While they were upon the fish the door opened and two men came in.
With a momentary frown Bobby recognized both; one of them the great
Sam Stone, and the other William Garland, a rich young cigar
manufacturer, quite prominent in public affairs. The latter he had
met; the former he inspected quite curiously as he acknowledged the
introduction.

Stone gave one the idea that he was extremely heavy; not that he was
so grossly stout, although he was large, but he seemed to convey an
impression of tremendous weight. His features and his expression were
heavy, his eyes were heavy-lidded, and he was taciturnity itself. He
gave Bobby a quick scrutiny from head to foot, and in that instant had
weighed him, measured him, catalogued and indexed him for future
reference for ever. Stone's only spoken word had been a hoarse
acknowledgment of his introduction, and as soon as the entrée came on
he attacked it with a voracious appetite, which, however, did not
prevent him from weighing and absorbing in silence every word that was
spoken in his hearing. Bobby found himself wondering how this
unattractive man could have secured his tremendous following, in spite
of the fact that Stone "never broke a promise and never went back on a
friend," qualities which would go far toward establishing any man in
the esteem of mankind.

It was not until the appearance of the salad that any allusion was
made to business, and then Garland, upon an impatient signal from
Stone, turned to Bobby with the suavity of which he was thorough
master.

"Mr. Sharpe tells me that you consider taking a dip into the public
utilities line," he suggested.

Instantly three of them bent an attention upon Bobby so straight that
it might have been palpable even to him, had not Stone suddenly
lighted a match to attract their attention, and glared at them.
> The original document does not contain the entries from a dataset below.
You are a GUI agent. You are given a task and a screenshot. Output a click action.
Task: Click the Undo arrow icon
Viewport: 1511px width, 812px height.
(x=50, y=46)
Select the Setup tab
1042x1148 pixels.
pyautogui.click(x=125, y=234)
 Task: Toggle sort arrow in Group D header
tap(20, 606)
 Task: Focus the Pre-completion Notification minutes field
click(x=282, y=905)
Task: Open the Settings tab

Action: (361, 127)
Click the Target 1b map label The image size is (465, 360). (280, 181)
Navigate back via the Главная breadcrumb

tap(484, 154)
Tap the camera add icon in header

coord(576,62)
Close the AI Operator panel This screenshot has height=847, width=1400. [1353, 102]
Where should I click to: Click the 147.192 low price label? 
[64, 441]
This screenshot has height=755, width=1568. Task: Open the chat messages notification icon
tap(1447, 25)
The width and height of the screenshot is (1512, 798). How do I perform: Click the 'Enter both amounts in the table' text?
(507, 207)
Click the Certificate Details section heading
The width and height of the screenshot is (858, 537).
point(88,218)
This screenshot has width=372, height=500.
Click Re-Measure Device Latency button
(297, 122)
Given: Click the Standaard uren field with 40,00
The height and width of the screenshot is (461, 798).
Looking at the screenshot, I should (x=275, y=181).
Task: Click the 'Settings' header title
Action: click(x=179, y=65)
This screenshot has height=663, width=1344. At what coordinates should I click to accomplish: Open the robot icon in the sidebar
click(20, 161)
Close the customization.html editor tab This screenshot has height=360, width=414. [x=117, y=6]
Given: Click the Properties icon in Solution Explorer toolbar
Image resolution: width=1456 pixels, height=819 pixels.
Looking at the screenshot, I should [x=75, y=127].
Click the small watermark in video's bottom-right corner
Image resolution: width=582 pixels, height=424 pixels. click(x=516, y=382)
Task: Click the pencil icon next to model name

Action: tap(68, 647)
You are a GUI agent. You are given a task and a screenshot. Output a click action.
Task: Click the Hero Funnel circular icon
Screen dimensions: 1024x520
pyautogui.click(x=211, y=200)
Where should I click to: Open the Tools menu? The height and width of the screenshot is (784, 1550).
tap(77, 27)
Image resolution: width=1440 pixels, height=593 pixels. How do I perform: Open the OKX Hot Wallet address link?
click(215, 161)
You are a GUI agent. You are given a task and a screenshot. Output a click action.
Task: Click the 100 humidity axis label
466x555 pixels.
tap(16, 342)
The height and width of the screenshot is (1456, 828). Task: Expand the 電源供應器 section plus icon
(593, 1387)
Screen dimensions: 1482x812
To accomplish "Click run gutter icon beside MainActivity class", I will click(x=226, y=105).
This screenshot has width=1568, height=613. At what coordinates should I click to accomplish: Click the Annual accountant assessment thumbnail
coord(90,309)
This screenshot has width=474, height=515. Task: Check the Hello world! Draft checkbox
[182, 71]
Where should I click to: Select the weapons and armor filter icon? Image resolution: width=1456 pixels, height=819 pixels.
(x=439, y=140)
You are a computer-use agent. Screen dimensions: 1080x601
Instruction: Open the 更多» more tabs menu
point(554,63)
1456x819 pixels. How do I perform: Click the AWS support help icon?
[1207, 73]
"I have already decided," said Bobby frankly, seeing no reason for
fencing. "My legal and business advisers tell me that it would be a
good investment, and I am ready to take hold of the Brightlight
Electric as soon as the formalities can be arranged."

Stone grunted his approval, and immediately rose, looking at his
watch.

"Pleased to have met you, Mr. Burnit," he rumbled hoarsely, and took
his coat and hat. "Sorry I can't stay. Promised to meet a man."

"Coming back?" asked Garland.

"Might," responded the other, and was gone.

As soon as Stone had left, the trifle of strain that had been apparent
prior to Bobby's very decided statement that he would go into the
business, was lifted; and Mrs. Sharpe, pink of cheek and sparkling of
eye and exhilarated by the wine to her utmost of purely physical
attractiveness, moved when the coffee was served to a chair between
Bobby and Garland, and, gifted with a purring charm, exerted herself
to the utmost to please the new-comer. She puzzled Bobby. The woman
was an entirely new type to him, and he could not fathom her.

With the clearing of the table more champagne was brought, and Bobby
began to have an uneasy dread of a "near-orgie," such as was
associated in the minds of the knowing ones with this crowd. Sharpe,
however, quickly removed this fear, for, pushing aside his own glass
with a bare sip after it had been filled, he drew forth a pencil and
produced some papers which he spread before Bobby.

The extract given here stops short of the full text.